[Rows from a screen grounding dataset]

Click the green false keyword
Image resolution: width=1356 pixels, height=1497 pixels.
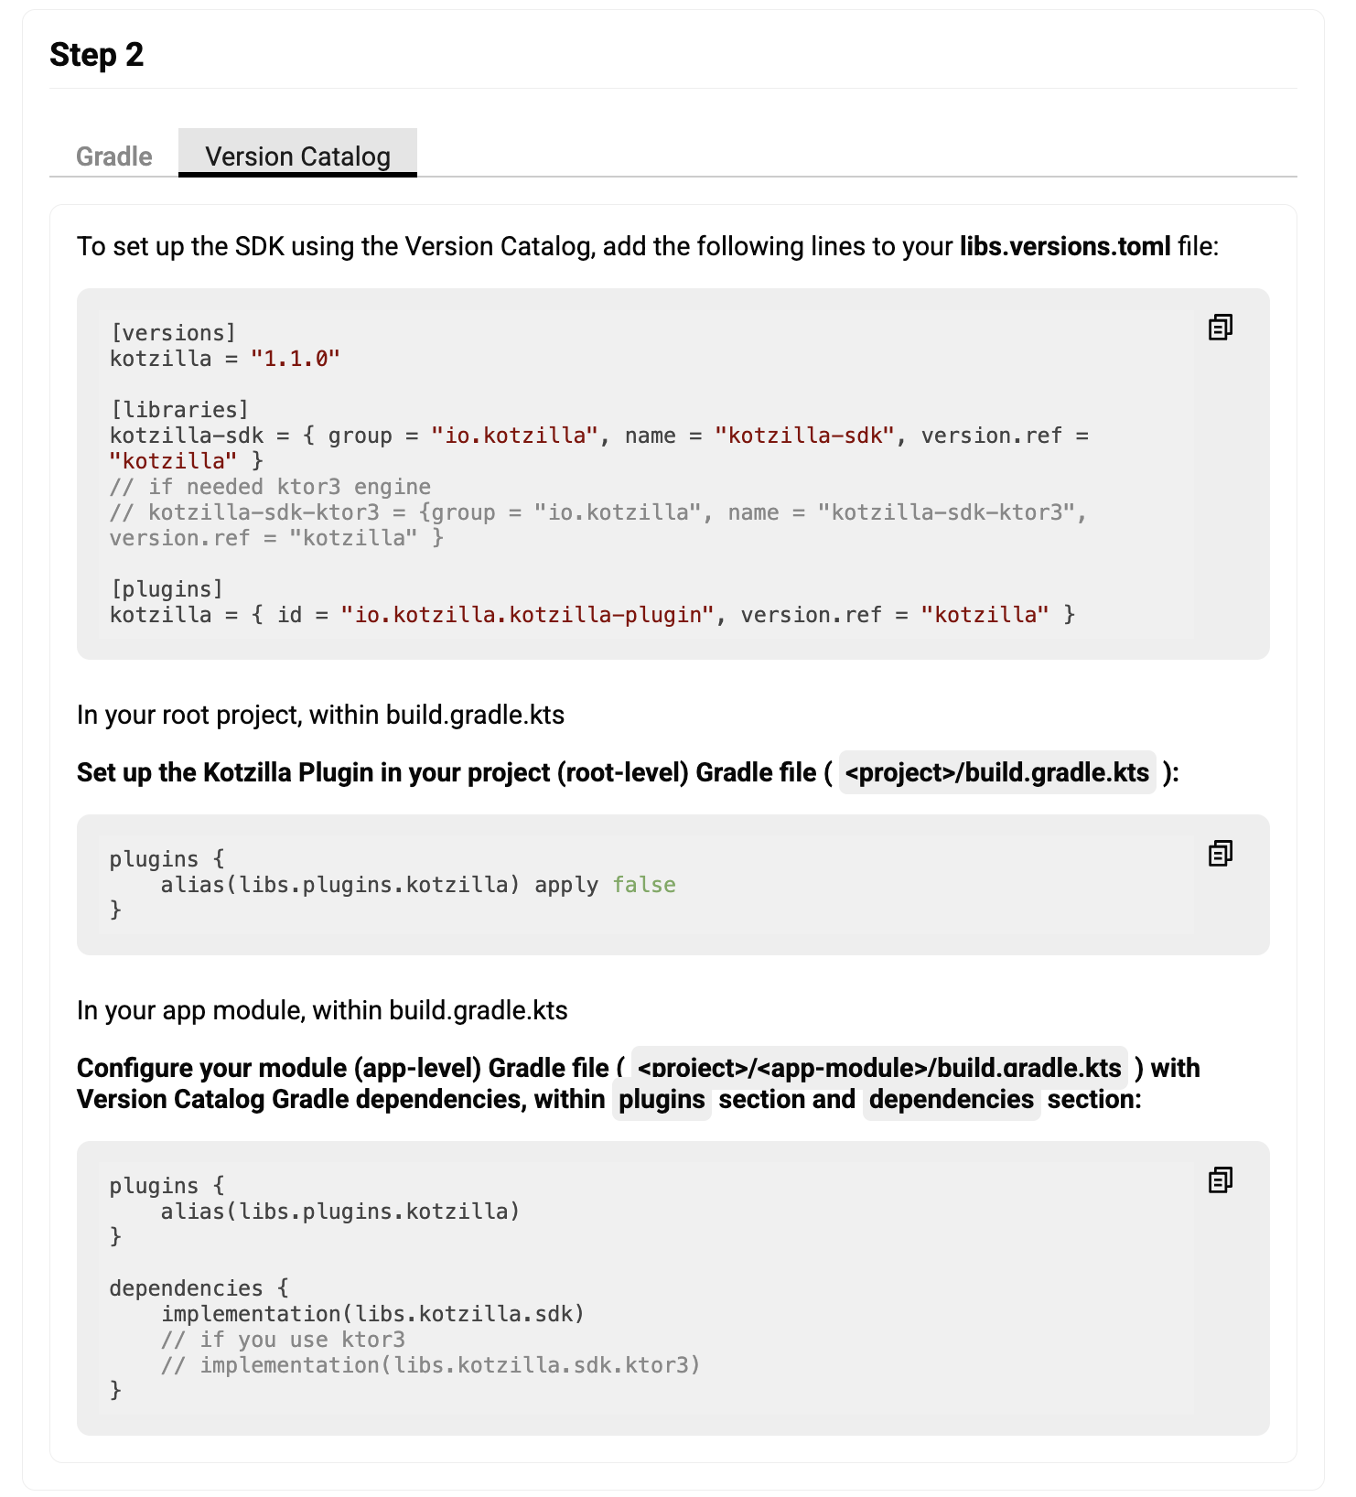[x=644, y=885]
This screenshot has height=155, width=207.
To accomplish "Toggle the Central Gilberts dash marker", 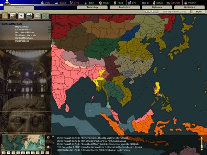I will coord(49,30).
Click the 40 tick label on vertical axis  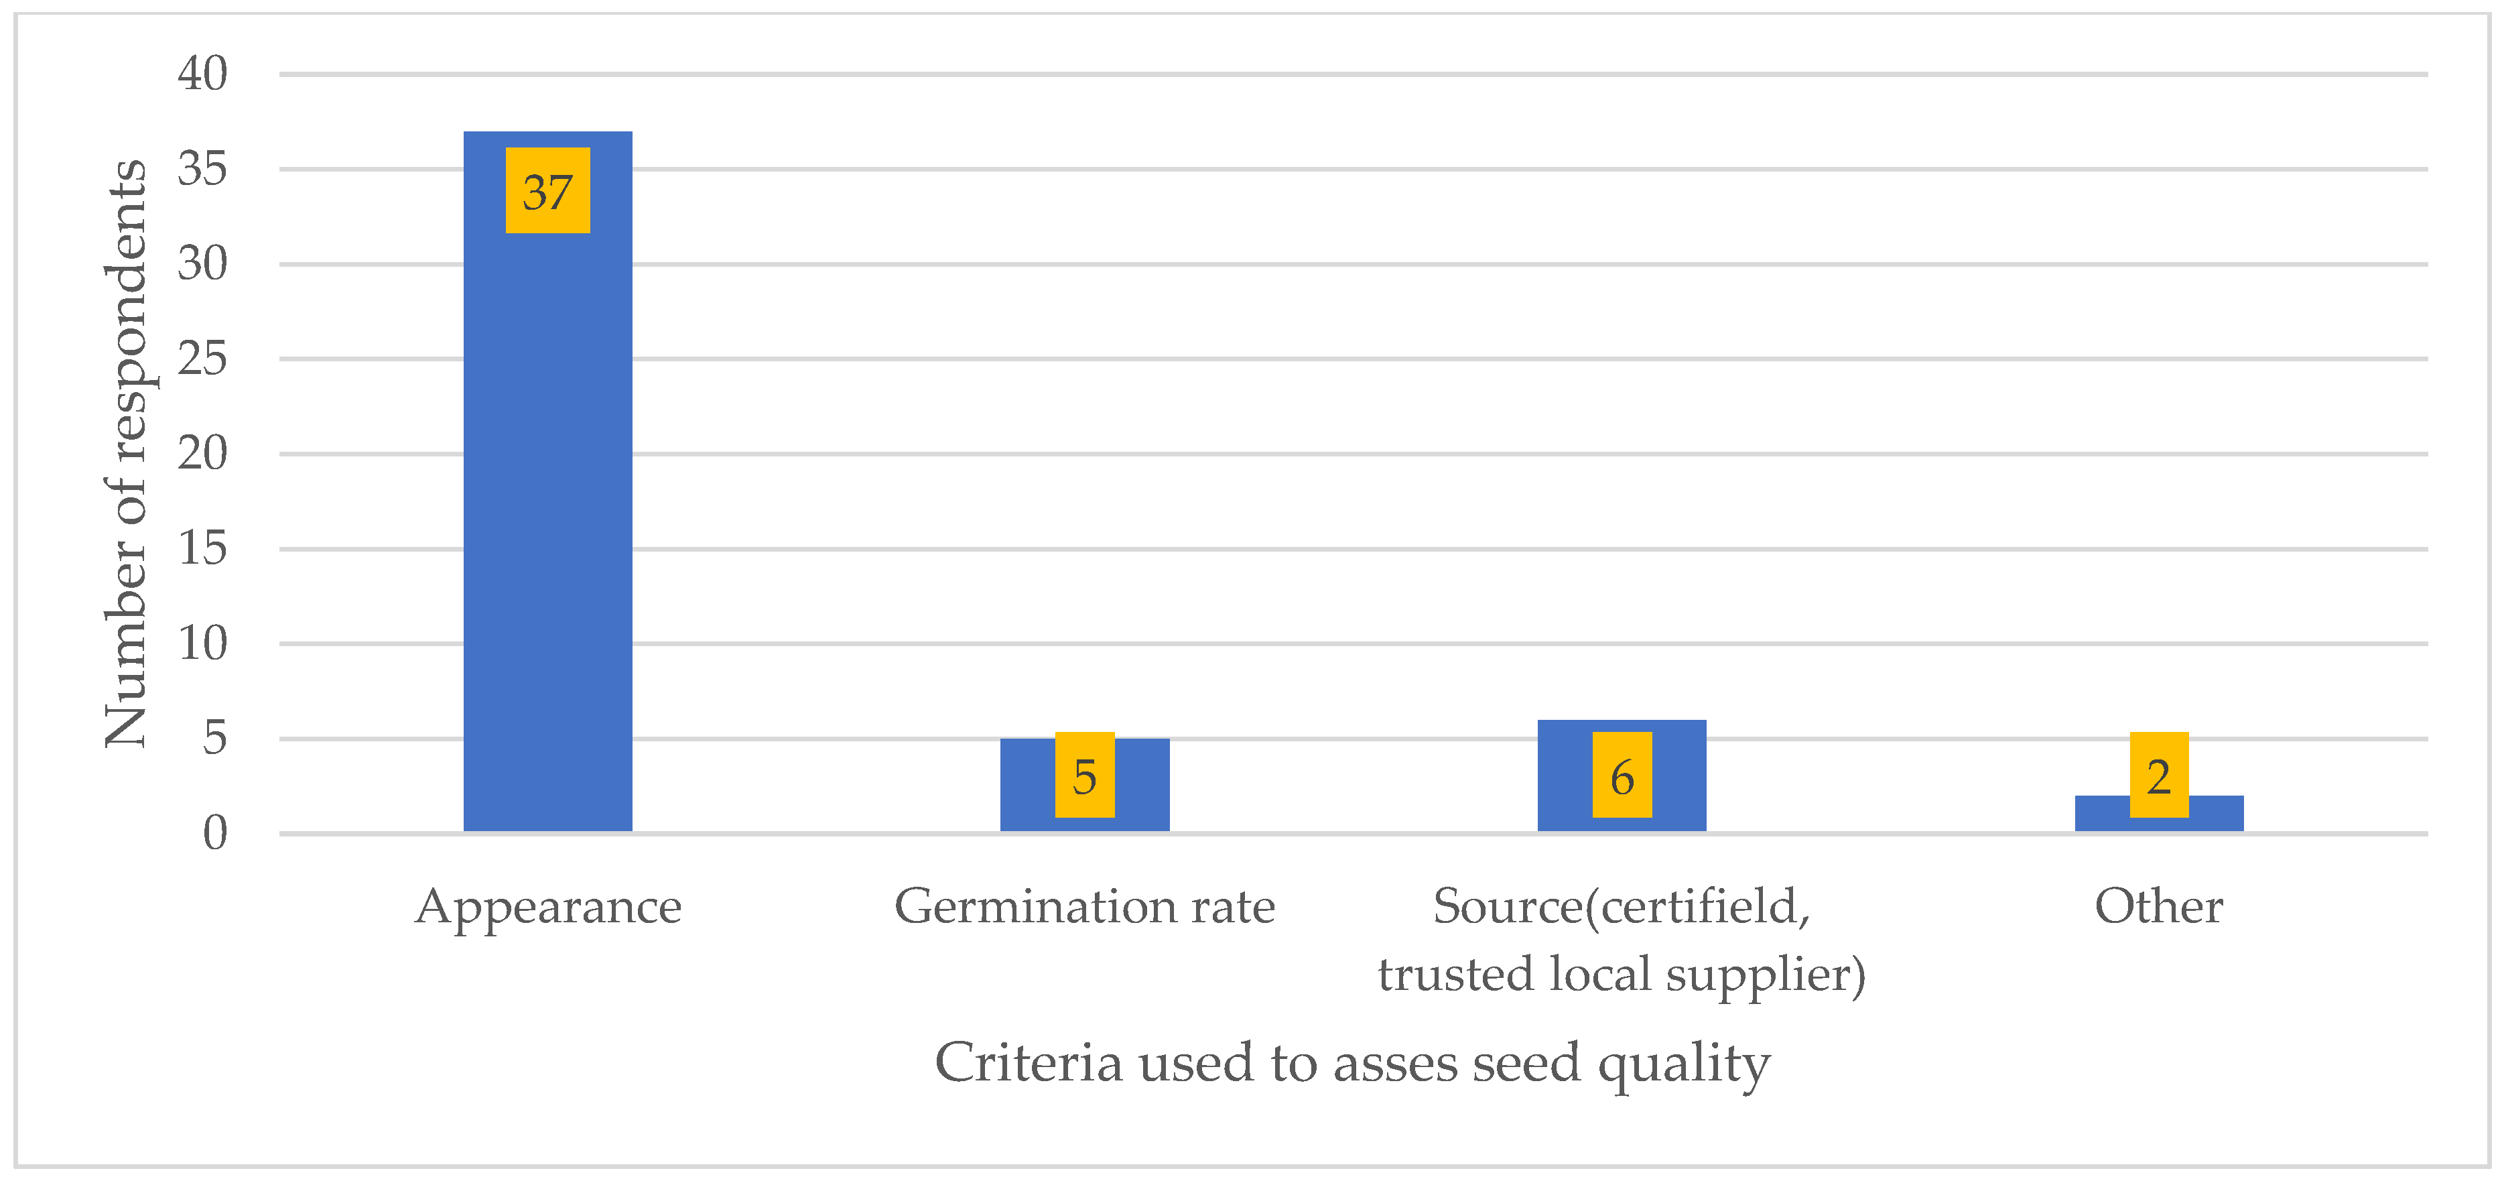pyautogui.click(x=202, y=74)
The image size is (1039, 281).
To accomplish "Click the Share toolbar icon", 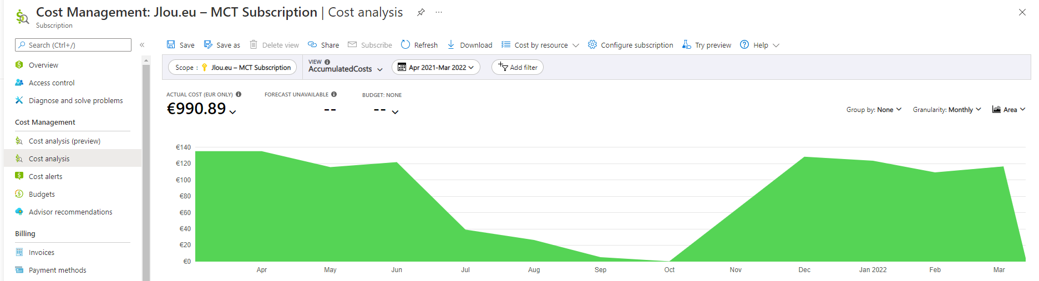I will (x=312, y=44).
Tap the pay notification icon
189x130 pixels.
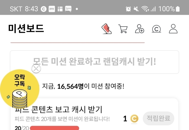[52, 9]
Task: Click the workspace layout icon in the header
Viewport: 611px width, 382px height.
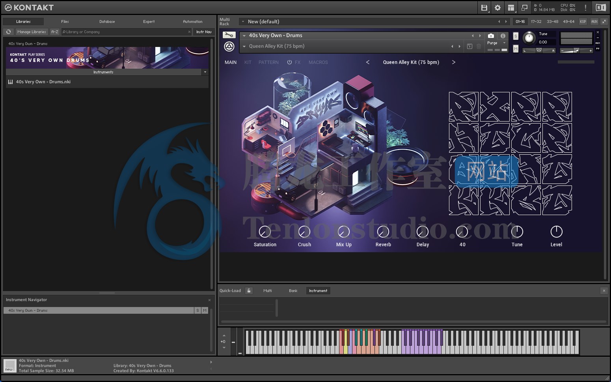Action: coord(511,7)
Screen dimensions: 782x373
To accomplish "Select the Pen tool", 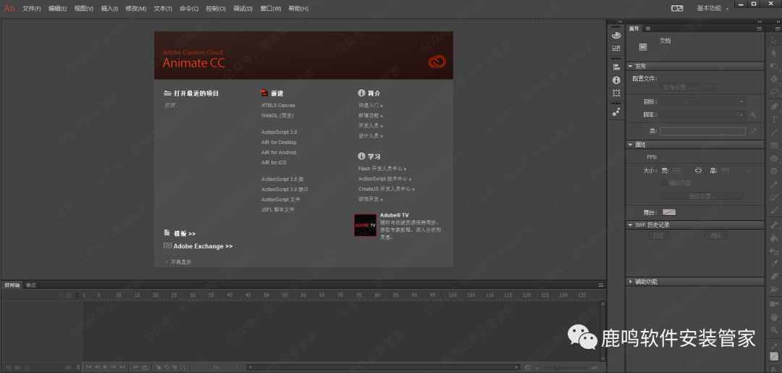I will pyautogui.click(x=774, y=106).
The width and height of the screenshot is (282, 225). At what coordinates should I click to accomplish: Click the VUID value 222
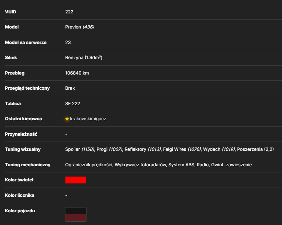[69, 12]
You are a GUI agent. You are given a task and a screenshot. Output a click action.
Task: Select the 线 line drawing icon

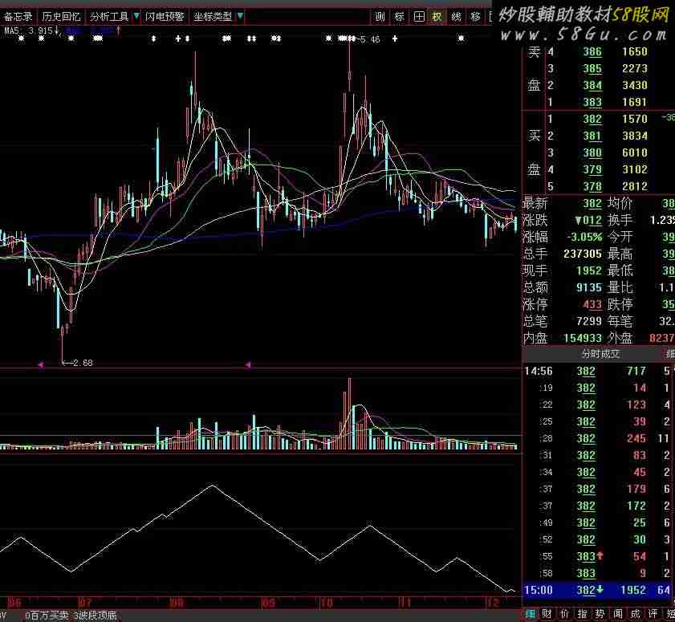pos(456,16)
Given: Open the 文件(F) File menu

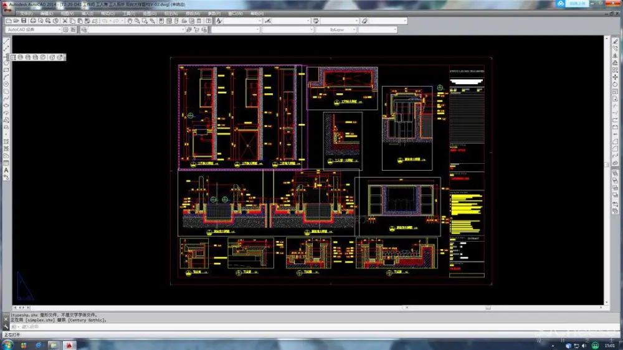Looking at the screenshot, I should 26,12.
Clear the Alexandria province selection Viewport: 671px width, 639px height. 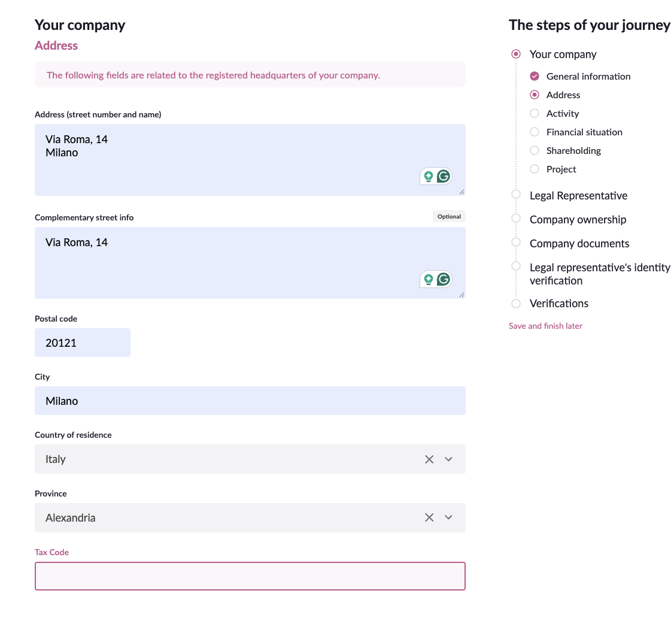click(429, 517)
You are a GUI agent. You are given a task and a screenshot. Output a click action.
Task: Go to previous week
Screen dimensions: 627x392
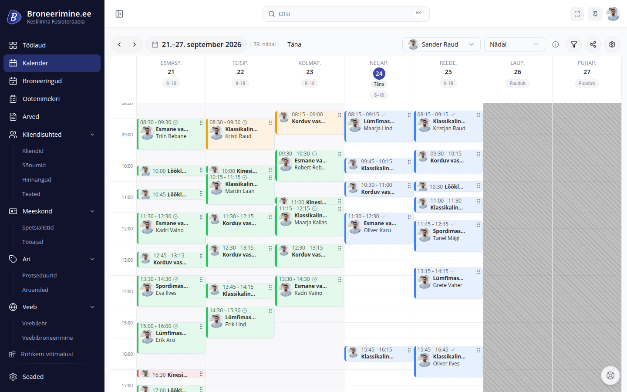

*Exercise aim*
State how many lines of the records contain the string "dimensions". Give only the number.

*Task output*
2